Recent studies involving NGS techniques have demonstrated variable proportions of recurrent mutations involving the RhoA GTPase, epigenetic regulatory genes (IDH-2, TET-2 and DNMT3A) and genes involved in the TCR signaling pathway (PLCγ, CD28, FYN and VAV-1) in patients with AITL (99, 100). RhoA mutations, particularly G17V have been reported in 60-70% of cases, TET-2 in 47-83%, DNMT3A in 20-30% and IDH-2 R172K/S in 20-45% of cases. Mutations in genes associated with the TCR signaling pathway are rarer, occurring in 14% of cases, 9-11%, 3-4% and 5%, respectively, for PLCγ, CD28, FYN and VAV-1 genes (13, 23–25, 50, 60, 71, 101).

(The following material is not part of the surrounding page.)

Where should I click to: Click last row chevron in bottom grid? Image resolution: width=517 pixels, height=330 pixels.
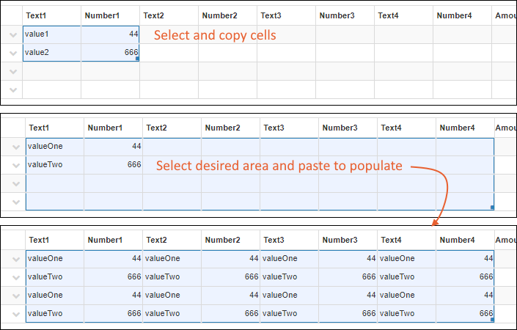(x=15, y=314)
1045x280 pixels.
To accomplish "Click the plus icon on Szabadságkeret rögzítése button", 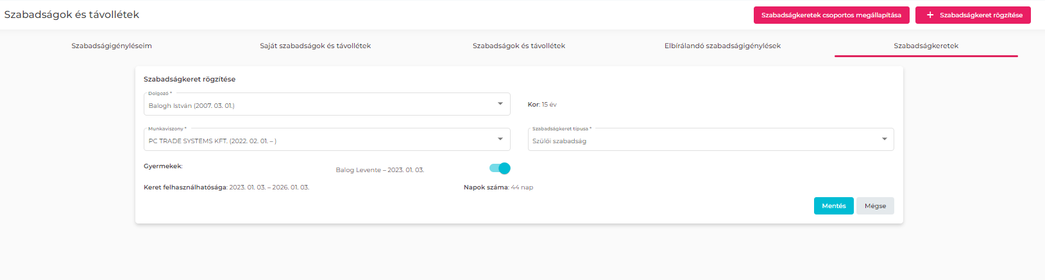I will pos(930,15).
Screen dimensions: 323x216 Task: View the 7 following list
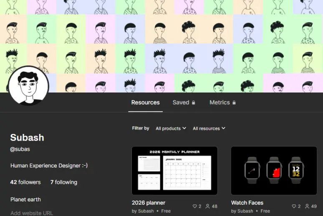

Although it is a tumor with a highly fatal course, 32-41% and 18-38% of AITL patients will survive after 5 years of diagnosis and will remain event-free during this period, respectively, according to data from the International T-cell Lymphoma Project (ITCLP), as well as to other large collaborative studies (10, 27, 30, 80, 102). In the last two decades, since the initial report by the ITCLP in 2008, the outcomes of patients with AITL have not presented significant increments, despite the great advances in its biological knowledge. Newly published data involving a subgroup of 282 AITL cases recorded in the ITCLP from 2006 to 2018 demonstrate OS and progression-free survival (PFS) at 5 years of 44% and 32%, respectively (28). In parallel, this same study pointed to progression of disease within 24 months from diagnosis (POD-24) as a powerful predictor of prognosis in patients with AITL, with an estimated 5-year OS of 63% versus only 6% for patients without POD-24 and with POD-24, respectively, p<0.001 (28). Data from our research group, involving 124- Brazilian cases with nMTCL diagnosed and treated at the University of São Paulo, from 2000 to 2019, with 10.4% (13/124) of AITL among all cases, revealed similar outcomes. In our cohort, the estimated 2-year OS and PFS for South American patients with AITL was 53.8% and 45.5%, respectively, corroborating the poor clinical outcomes associated with this tumor, as previously reported in other studies conducted in Europe and North America (29).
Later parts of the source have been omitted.